■ EXERCISE OBJECTIVE ■
Copy out exactly the lines from the one containing "Given: Click the" to the end of the records below, both included, and nothing else.

================================

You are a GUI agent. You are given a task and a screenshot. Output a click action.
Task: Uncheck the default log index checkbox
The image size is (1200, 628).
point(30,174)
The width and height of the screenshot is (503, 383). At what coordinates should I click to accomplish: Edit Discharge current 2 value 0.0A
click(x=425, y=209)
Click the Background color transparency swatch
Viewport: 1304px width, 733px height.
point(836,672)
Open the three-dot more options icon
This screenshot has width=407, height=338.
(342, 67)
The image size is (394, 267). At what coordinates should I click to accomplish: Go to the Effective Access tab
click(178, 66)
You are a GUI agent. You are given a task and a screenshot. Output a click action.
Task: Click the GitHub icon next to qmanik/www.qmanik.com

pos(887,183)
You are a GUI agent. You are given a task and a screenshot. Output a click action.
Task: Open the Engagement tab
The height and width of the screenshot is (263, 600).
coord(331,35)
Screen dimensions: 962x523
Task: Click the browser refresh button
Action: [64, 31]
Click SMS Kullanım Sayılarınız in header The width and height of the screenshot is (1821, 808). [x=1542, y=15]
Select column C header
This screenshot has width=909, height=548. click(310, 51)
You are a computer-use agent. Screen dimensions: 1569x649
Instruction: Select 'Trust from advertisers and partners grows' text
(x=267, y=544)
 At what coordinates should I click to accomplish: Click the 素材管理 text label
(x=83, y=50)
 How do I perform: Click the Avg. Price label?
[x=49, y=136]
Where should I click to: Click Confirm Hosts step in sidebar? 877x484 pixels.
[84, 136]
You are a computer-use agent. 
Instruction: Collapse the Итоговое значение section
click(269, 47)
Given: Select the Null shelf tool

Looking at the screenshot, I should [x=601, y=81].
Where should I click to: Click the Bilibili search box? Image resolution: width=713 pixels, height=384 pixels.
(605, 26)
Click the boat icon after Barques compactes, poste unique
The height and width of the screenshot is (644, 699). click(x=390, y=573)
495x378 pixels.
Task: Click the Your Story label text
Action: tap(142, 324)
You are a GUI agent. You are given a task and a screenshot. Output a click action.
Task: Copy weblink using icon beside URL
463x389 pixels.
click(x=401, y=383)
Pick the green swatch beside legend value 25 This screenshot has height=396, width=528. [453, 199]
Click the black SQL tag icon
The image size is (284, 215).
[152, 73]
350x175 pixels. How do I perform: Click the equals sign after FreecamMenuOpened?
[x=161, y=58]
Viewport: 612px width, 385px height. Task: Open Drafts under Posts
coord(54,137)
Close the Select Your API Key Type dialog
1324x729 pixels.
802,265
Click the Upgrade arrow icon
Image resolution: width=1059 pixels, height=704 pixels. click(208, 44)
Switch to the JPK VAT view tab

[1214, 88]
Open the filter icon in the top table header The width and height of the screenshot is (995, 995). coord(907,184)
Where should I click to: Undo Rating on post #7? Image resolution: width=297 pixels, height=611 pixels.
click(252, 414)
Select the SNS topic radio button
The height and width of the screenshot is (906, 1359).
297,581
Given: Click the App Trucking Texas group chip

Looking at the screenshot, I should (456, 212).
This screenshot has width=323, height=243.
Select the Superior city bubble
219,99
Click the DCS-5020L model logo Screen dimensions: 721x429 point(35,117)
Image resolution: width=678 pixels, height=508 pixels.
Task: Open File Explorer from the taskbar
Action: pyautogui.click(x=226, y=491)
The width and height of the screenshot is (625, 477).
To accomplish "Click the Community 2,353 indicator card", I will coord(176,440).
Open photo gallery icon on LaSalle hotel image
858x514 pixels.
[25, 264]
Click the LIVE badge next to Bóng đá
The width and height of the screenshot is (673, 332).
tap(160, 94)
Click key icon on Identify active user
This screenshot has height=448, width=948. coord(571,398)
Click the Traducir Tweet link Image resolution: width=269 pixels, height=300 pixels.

================================

■ SOLUTION FOR THIS PROBLEM ■
Given: Click the App Trucking Texas group chip

Looking at the screenshot, I should (456, 212).
This screenshot has width=323, height=243.
Select the Superior city bubble
219,99
Click the DCS-5020L model logo Screen dimensions: 721x429 point(35,117)
Image resolution: width=678 pixels, height=508 pixels.
Task: Open File Explorer from the taskbar
Action: pyautogui.click(x=226, y=491)
The width and height of the screenshot is (625, 477).
To accomplish "Click the Community 2,353 indicator card", I will coord(176,440).
Open photo gallery icon on LaSalle hotel image
858x514 pixels.
[25, 264]
Click the LIVE badge next to Bóng đá
The width and height of the screenshot is (673, 332).
tap(160, 94)
Click key icon on Identify active user
This screenshot has height=448, width=948. coord(571,398)
Click the Traducir Tweet link Image resolution: width=269 pixels, height=300 pixels.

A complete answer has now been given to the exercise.